Thou art not to remain,
Endlessly behind the curtain;
Mine Thou art for ever –
Drown in the temporal for frolic mere.
On Thy search trembles my mind,
Passion waves my love thou to find.
Endless Thou art
So delude as null to covert;
Such is Thy pleasure
To leave me in desolation tear.

Note:

With our limited perceptions we lose sight of God in our daily life. However, we do glimpse Him at times to realize that He is our dearest who had created humans to whom He occasionally flashes the mysterious intent behind his wonderful creation of life, but only to be left again to the mundane. Is this hide and seek His mirth, never giving us the final answer to our eternal quest of mystery behind our existence? I would also be inclined to invoke the scientists’ Big Bang theory here behind God’s Creation for occurrence of the lines -

"Endless Thou art
So delude as null to covert"

- if of course it means that the debut of myriad proliferation in Nature, as we see, started from explosion of a single atom and the Universe, now in an expansion mode will start shrinking again when it will reach the maximum point of inflation as its physical elasticity will permit and then will start its reverse course to be again reduced to an atom. My earnest request to the readers is they may please take my interpretation of the Big Bang theory with many a pinch of salt, if not with a lot of laughter too. However, assuming I have marginally grasped the Big Bang, are we not still dwelling on the mundane?
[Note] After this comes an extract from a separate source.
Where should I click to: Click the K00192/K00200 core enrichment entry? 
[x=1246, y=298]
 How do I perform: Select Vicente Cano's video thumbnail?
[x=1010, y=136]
Where is the spiritual dimension?

I got a lot of spiritual stuff in an article by Dr. Jaba Chatterjee (Faculty in Bengali literature at Rishi Bankimchandra College at Naihati, not far away from Calcutta). Her subject is influence of Vaishnava cult on Tagore. In her essay she has mentioned the above song of Tagore and also another close to it (- see "Thy Eeternal Journey". She also gives examples of a good number of songs of Tagore influenced by the Vaishnavite poets (e.g. from Joydeb’s (12th Century) Geetagovinda (in Sanskrit) & Bidyapati of 15th Century (who wrote in Maithili) and quoted them in their respective languages in original, in vogue in those periods in Eastern India, including Bengal.

The crux of Dr. Chatterjee’s paper is, though human enigma about evolution of life on this earth is primordial going with an awe, the devotional blend in it assumed Tsunami height in Bengal, history of which is nearly a millennium old whose impact deeply influenced Tagore literature since mid 19th Century onward which may be noted in a large number of his songs, which, quite a few in my book of Tagore translation "The Eclipsed Sun" illustrate (besides the 2 nos. mentioned in this passage) and the reader may hopefully relate this introduction to those. I am thankful to Dr. Chatterjee for making available her erudite paper to me without which my introduction in this Internet version of my book would remain deficient as in my original publication in January 2002.